를 획득한다. 객관적인 음성 프레임 품질 평가 v _s (m)는 급출발의 영향을, 주관적인 음성 품질 평가에 대한 급출발의 영향을 모델링 또는 시뮬레이팅함으로써 고려한다. 단계(135) 로부터 또는 단계(130)에서 간격(T)의 음성 작용이 급출발을 가지는 것으로 결정되지 않은 경우, 흐름도(100)는 단계(145)로 진행하여 객관적인 음성 프레임 품질 평가 v _s (m)에 대한 수정의 결과는 단계(102)의 본래의 객관적인 음성 프레임 품질 평가와 통합된다.If it is not determined from step 125 or in step 120 that the voice action of the interval T is to have a sudden stop or silence, the flowchart 100 proceeds to step 130 where the voice action of the interval T It is investigated to determine if it has a sudden start. If the speech action of the interval T is determined to have a sudden start, the objective speech frame quality assessment v _s (m) is modified in step 135 and the modified objective speech frame assessment

Acquire it. The objective speech frame quality assessment v _s (m) takes into account the impact of the launch by modeling or simulating the impact of the launch on the subjective speech quality assessment. If the speech action at interval T from step 135 or at step 130 is not determined to have a sudden start, then flow chart 100 proceeds to step 145 to provide an objective speech frame quality assessment v _s (m).

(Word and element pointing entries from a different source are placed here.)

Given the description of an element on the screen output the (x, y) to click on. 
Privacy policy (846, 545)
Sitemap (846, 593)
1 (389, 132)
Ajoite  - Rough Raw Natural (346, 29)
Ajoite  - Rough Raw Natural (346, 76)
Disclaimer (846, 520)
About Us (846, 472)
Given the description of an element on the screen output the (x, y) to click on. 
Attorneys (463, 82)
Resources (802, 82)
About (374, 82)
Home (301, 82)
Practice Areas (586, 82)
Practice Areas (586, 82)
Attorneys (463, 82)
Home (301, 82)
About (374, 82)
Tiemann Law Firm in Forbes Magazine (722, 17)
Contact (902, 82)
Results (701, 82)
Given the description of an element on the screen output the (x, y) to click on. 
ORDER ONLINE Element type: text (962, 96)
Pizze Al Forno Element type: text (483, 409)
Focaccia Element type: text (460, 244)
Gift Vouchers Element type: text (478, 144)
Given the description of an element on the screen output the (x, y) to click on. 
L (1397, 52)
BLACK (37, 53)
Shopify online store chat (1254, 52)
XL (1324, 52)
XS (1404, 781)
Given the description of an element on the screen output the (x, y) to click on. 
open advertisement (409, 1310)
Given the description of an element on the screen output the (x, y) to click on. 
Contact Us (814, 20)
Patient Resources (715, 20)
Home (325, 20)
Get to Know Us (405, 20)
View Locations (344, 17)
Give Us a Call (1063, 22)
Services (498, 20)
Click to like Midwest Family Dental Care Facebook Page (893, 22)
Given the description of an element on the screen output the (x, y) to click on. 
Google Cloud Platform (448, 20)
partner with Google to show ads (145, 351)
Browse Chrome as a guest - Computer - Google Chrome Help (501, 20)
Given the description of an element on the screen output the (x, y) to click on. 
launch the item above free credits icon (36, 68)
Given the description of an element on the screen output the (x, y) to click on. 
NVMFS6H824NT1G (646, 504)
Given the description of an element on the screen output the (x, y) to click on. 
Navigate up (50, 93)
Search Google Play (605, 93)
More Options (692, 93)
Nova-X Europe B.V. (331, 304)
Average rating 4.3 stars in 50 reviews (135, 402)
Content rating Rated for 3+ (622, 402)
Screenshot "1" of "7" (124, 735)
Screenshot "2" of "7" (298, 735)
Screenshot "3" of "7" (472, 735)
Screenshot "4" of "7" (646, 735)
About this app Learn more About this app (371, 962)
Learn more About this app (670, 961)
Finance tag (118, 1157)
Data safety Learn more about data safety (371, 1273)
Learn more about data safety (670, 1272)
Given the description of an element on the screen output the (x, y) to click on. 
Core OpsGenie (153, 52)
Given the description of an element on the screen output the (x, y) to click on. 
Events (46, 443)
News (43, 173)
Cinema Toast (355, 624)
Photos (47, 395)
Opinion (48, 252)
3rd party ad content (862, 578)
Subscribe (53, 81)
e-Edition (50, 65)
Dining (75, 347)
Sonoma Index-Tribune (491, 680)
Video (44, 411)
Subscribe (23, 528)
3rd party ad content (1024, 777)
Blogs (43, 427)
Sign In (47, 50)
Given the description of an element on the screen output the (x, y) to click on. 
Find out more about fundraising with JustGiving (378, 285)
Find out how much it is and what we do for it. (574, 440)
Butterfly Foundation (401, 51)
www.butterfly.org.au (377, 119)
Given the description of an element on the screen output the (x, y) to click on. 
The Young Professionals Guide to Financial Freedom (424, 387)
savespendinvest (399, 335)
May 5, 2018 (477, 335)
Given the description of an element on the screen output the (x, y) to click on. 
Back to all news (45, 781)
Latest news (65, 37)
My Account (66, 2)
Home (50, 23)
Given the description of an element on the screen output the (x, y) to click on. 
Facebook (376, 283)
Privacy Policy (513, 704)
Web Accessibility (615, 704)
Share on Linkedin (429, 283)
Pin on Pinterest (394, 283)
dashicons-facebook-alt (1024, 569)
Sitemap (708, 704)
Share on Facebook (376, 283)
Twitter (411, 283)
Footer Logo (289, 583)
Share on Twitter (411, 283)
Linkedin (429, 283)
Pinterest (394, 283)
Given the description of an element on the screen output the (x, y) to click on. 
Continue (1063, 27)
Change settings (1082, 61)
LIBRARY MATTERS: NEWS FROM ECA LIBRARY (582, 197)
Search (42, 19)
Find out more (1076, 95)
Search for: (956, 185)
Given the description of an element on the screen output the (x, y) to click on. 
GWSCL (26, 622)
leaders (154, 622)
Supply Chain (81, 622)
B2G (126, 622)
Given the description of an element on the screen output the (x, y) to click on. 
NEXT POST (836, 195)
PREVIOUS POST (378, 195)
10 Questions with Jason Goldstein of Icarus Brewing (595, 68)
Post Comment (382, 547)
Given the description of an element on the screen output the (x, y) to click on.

The result of the correction for is integrated with the original objective speech frame quality assessment of step 102.

A technique in which speech action modifies an objective speech frame quality estimate v _s (m) according to one embodiment of the invention, i.e. short burst (or impulsive noise) or sudden stop (or silence) or according to steps 115,125 and 135 or Techniques for determining whether it is a quick start, i.e. steps 110, 120 and 130, will be described. FIG. 4 is a flow diagram 400 illustrating an embodiment for determining whether speech action is short burst or impulse noise and modifying an objective speech frame quality estimate v _s (m) when the short burst or impulse noise is determined. In step 405, the impulsive noise frame l _I is determined by finding the frame l at interval T _i , with the frame envelope e ( l ) being the maximum amount, for example according to equation (6).

수학식(6)

Equation (6)

Here, u _i and d _i represent respectively the frame (l) of the start and end of the interval (T _i). In step 410, the frame envelope e ( l _I ) is comparable to the listener threshold indicating whether the listener can regard the corresponding frame l _I as an annoying short burst. In one embodiment, the listener threshold is 8, i.e. check e ( l _I ) in step 410 to determine if it is greater than 8. If the frame envelope e ( l _I ) is not greater than the listener threshold, then in step 415 the speech action is not determined as short burst or impulsive noise.

Frame envelope e (l _I) is greater than if the listener threshold, by checking the duration of the interval (T _i) at step 420 to determine if it satisfies all of the short burst threshold and perception threshold. That is, the interval (T _i) for a sure to check short interval (T _i) so to the perception by the listener also determines sure that are too long doegie classified as a short burst. In one embodiment, the duration of the interval (T _i) if more than 60mn 28ms or less, that is, the 28≤T _i ≤60, both the thresholds of step 420 is satisfied. Otherwise the threshold of step 320 is not satisfied. If the threshold of step 420 is not satisfied, then the voice action in step 425 is not determined as short burst or pulsed noise.

If the threshold of step 420 is satisfied, △ maximum delta frame envelope in step (430), e (l) is the interval from the interval (T _i) before the one or more frame envelope e (l) of the start of the is determined by the one or more frames of the (T _i) is then compared with the grade change threshold, such as 0.25. In one embodiment, the maximum delta frame envelope △ e (l) is a frame envelope e (u _i -1), that is, the interval (T _i) frame by frame enbel envelope in rope e (u _i +5) to proceed immediately, or interval is determined by the envelope of the fifth frame (T _i) from the comparison to the threshold value of 0.25, that is, step 430, it is checked whether equation (7) is satisfied.

수학식(7)

Equation (7)

If the maximum delta frame envelope Δ e (l) does not exceed the threshold, then in step 435 the speech action is not determined as short burst or impulse noise.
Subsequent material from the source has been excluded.